Thanks for your prompt reply. The files in this google drive link still do not contain "train_img" and "val_image" folders. As I mentioned above, unzipping "WebQA_imgs_7z_chunks" will get "imgs.tsv"; unzipping "WebQA_data_first_release.7z" will obtain "WebQA_test.json" and "WebQA_val.json"; The last file, "imgs.lineidx", also does not contain the two folders.
@SakuraTroyChen In the "Data Preparation" section, you mentioned that "Place the MMQA_imgs/ and train_img/ into RagVL/finetune/tasks/" and "Place the val_image/ into RagVL/datasets/" in steps 5 and 6. But after unzipping the .7z data files, the output is a .tsv file. The script you mentioned (https://github.com/WebQnA/WebQA/blob/main/download_imgs.sh) to download the data files seems to just download files without any further processing steps. Could you please tell me how to get "train_img" and "val_image" folders?
@Aeryn666 Have you figured out how to get these folders?
Oh, I had the same question too, and I've resolved it now. After downloading and unzipping from Google Drive, getting “imgs.tsv” is correct. This is a file encoded in base64, so you need to decode it. After decoding, you will get a sequence containing image ids and the images themselves.

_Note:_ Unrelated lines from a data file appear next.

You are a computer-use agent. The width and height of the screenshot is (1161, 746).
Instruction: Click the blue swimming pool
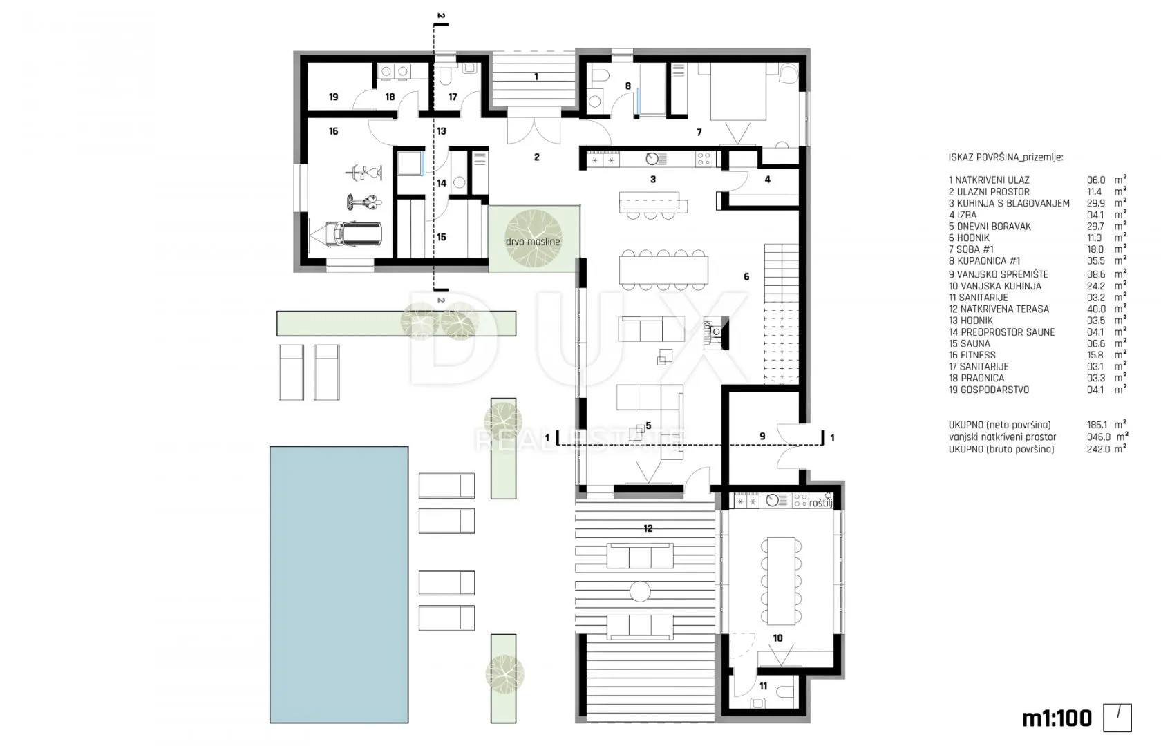click(x=339, y=584)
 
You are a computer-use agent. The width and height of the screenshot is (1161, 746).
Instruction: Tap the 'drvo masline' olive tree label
click(x=533, y=242)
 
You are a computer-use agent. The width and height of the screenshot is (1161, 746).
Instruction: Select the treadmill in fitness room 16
click(x=346, y=233)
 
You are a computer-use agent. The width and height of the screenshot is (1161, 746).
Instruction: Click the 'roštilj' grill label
click(x=820, y=503)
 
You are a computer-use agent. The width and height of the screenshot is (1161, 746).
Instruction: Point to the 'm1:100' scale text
click(x=1056, y=718)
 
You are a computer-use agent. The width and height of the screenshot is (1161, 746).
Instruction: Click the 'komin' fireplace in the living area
click(x=716, y=333)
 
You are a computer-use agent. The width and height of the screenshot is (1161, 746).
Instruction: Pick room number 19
click(x=333, y=97)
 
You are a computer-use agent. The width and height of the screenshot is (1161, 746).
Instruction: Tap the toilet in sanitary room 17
click(x=445, y=76)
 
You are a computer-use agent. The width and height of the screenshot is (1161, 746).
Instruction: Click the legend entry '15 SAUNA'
click(x=969, y=343)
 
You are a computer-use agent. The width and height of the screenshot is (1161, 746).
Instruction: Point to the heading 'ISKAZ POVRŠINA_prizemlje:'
click(x=1006, y=157)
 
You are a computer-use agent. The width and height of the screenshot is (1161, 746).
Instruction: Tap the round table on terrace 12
click(x=640, y=591)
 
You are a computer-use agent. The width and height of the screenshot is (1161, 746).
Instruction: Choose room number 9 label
click(x=762, y=437)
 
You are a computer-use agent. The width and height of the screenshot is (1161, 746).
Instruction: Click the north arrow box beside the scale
click(x=1117, y=718)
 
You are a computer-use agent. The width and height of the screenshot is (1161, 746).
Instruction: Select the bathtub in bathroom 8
click(x=652, y=88)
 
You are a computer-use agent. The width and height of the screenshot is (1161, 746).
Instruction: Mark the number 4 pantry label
click(x=767, y=180)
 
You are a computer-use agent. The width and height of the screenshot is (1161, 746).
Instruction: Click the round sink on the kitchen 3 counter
click(x=652, y=159)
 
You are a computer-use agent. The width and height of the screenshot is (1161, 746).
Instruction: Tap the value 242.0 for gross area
click(x=1096, y=449)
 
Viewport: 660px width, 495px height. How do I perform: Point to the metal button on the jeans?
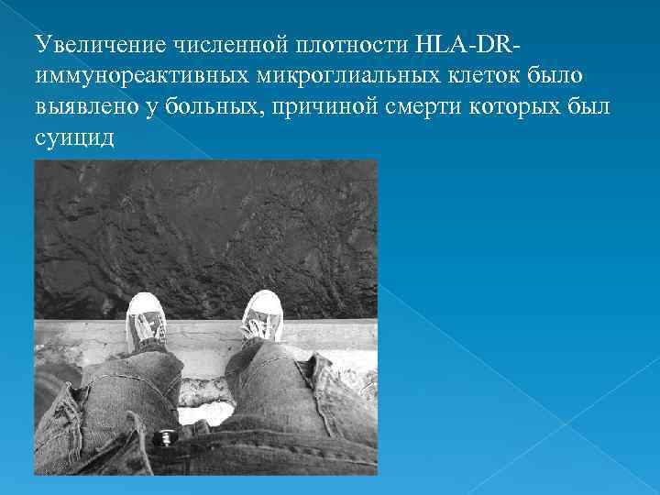[x=165, y=435]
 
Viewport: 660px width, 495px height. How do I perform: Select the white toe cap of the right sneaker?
[x=265, y=301]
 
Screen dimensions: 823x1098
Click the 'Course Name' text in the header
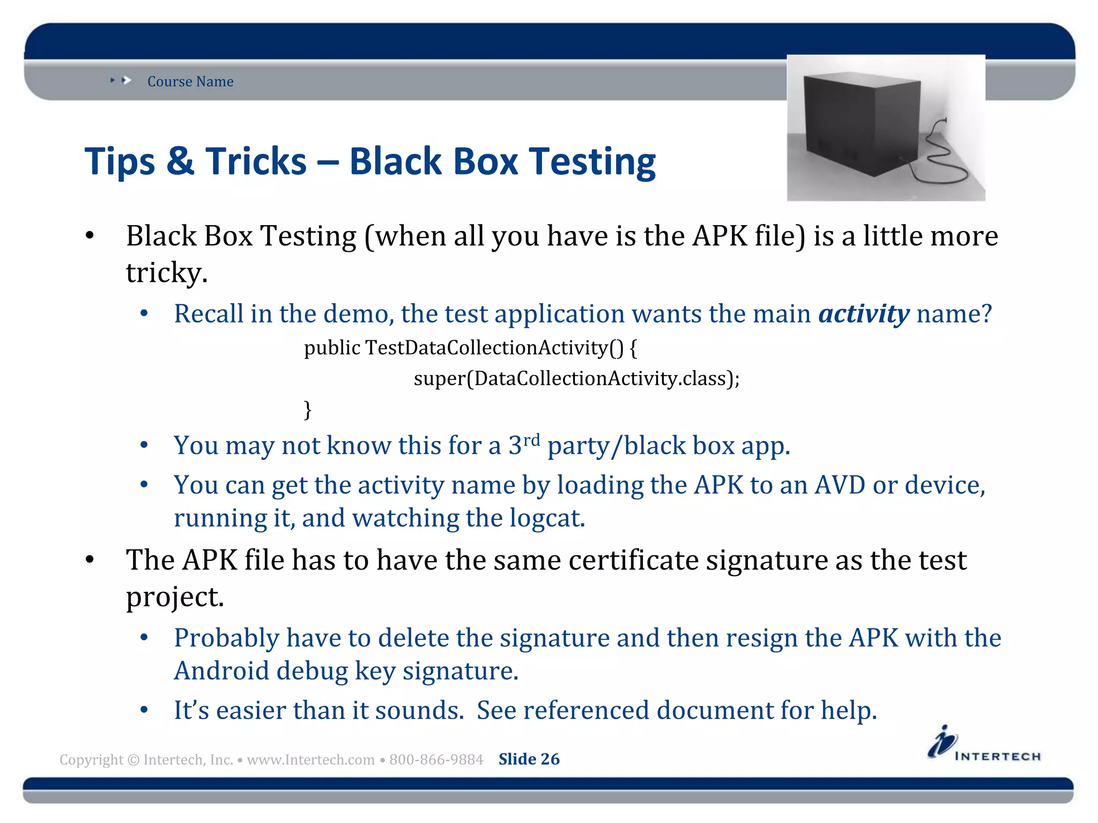[x=190, y=81]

You can then distinguish between the training dataset and the test dataset based on the image ids provided in "WebQA_test.json" and "WebQA_val.json".This is my solution, for reference only.

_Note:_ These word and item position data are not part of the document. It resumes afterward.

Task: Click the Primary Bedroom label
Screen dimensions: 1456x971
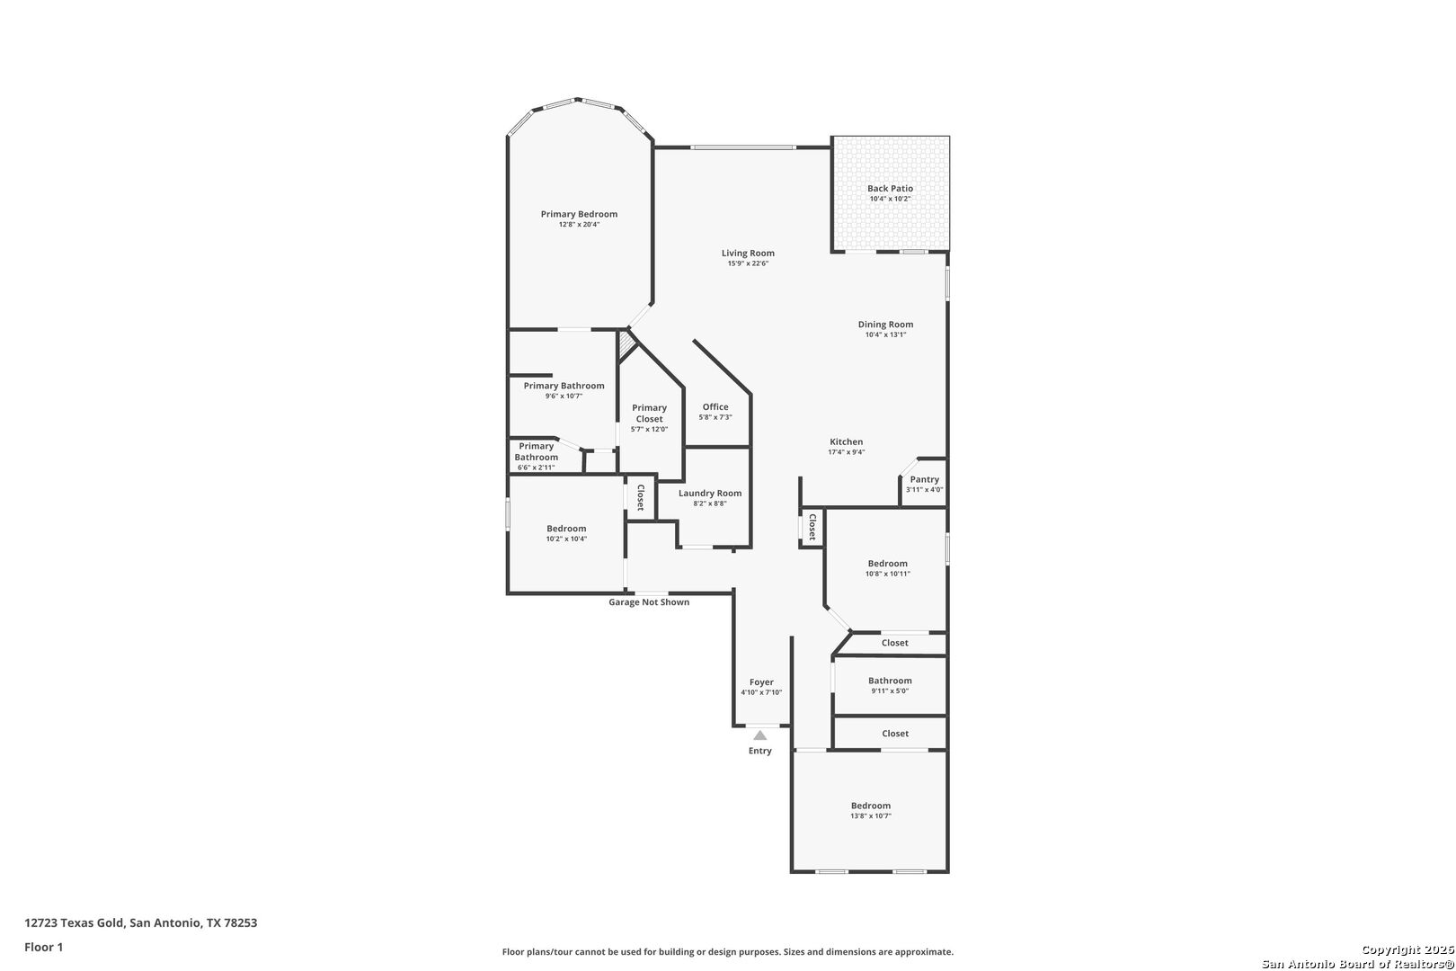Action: coord(579,214)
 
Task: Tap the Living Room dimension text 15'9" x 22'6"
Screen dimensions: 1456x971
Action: coord(748,263)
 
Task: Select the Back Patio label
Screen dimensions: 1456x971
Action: coord(890,189)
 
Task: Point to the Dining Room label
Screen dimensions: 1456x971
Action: coord(885,325)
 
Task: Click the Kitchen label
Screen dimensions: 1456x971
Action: coord(847,442)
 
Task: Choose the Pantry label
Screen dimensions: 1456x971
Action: coord(924,479)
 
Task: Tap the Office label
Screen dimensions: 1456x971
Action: coord(715,407)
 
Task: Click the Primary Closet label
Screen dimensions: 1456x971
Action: coord(649,413)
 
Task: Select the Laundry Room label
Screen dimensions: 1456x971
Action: coord(710,493)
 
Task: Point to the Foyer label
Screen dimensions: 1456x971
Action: coord(761,682)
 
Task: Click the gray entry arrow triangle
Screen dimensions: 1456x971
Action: coord(759,735)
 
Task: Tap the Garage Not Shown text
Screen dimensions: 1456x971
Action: coord(649,602)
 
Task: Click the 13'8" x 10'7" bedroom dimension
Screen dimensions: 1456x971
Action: coord(871,815)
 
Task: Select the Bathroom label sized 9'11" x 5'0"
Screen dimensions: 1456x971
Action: coord(890,681)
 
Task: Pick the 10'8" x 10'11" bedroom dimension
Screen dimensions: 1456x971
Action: coord(888,574)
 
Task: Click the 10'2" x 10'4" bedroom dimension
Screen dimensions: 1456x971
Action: coord(566,539)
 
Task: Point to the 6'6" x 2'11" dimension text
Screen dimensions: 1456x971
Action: coord(537,468)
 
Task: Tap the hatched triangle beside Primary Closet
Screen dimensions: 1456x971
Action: coord(625,343)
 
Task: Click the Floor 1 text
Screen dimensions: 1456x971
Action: coord(43,947)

@Aeryn666 Thanks for your help, I successfully extracted images. I leave the extraction code here for guys who may need it.
import argparse
import base64
import io
import json
import os
from PIL import Image
from tqdm import tqdm
def decode_imgs_tsv(file_path):
with open(file_path, 'r') as f:
lines = f.readlines()
images = {}
for line in tqdm(lines, desc="Decoding images"):
image_id, encoded_image = line.strip().split('\t')
image_data = base64.b64decode(encoded_image)
images[image_id] = image_data
return images
def load_json_file(file_path):
with open(file_path, 'r') as f:
return json.load(f)
def save_image(image_data, output_path):
image = Image.open(io.BytesIO(image_data))
image.convert('RGB').save(output_path)
def main():
args = parse_arguments()
# Create output directories
os.makedirs(os.path.join(args.output_dir, 'train'), exist_ok=True)
os.makedirs(os.path.join(args.output_dir, 'val'), exist_ok=True)
# Decode images
images = decode_imgs_tsv(args.tsv_path)
# Load JSON files
data = load_json_file(args.data_json_path)
# Get image IDs and save images
for guid in tqdm(data, desc="Saving images"):
split = data[guid]["split"]
assert split in ["train", "val"]
img_infos = data[guid]["img_posFacts"] + data[guid]["img_negFacts"]
for item in img_infos:
image_id = str(item["image_id"])
output_path = os.path.join(args.output_dir, f"{split}", f"{image_id}.png")
if not os.path.exists(output_path):
try:
save_image(images[image_id], output_path)
except:
print(f"Failed to save image {image_id}")
print("Data preparation completed!")
def parse_arguments():
parser = argparse.ArgumentParser(description="Extract images from TSV file and save them")
parser.add_argument("--tsv_path", type=str, required=True, help="Path to the TSV file")
parser.add_argument("--data_json_path", type=str, required=True, help="Path to WebQA_train_val.json")
parser.add_argument("--output_dir", type=str, required=True, help="Output directory to save images")
return parser.parse_args()
if __name__ == "__main__":
main()
Could you please clarify where train_img and val_img come from? Are they from web_qa? However, web_qa unzips to a TSV file.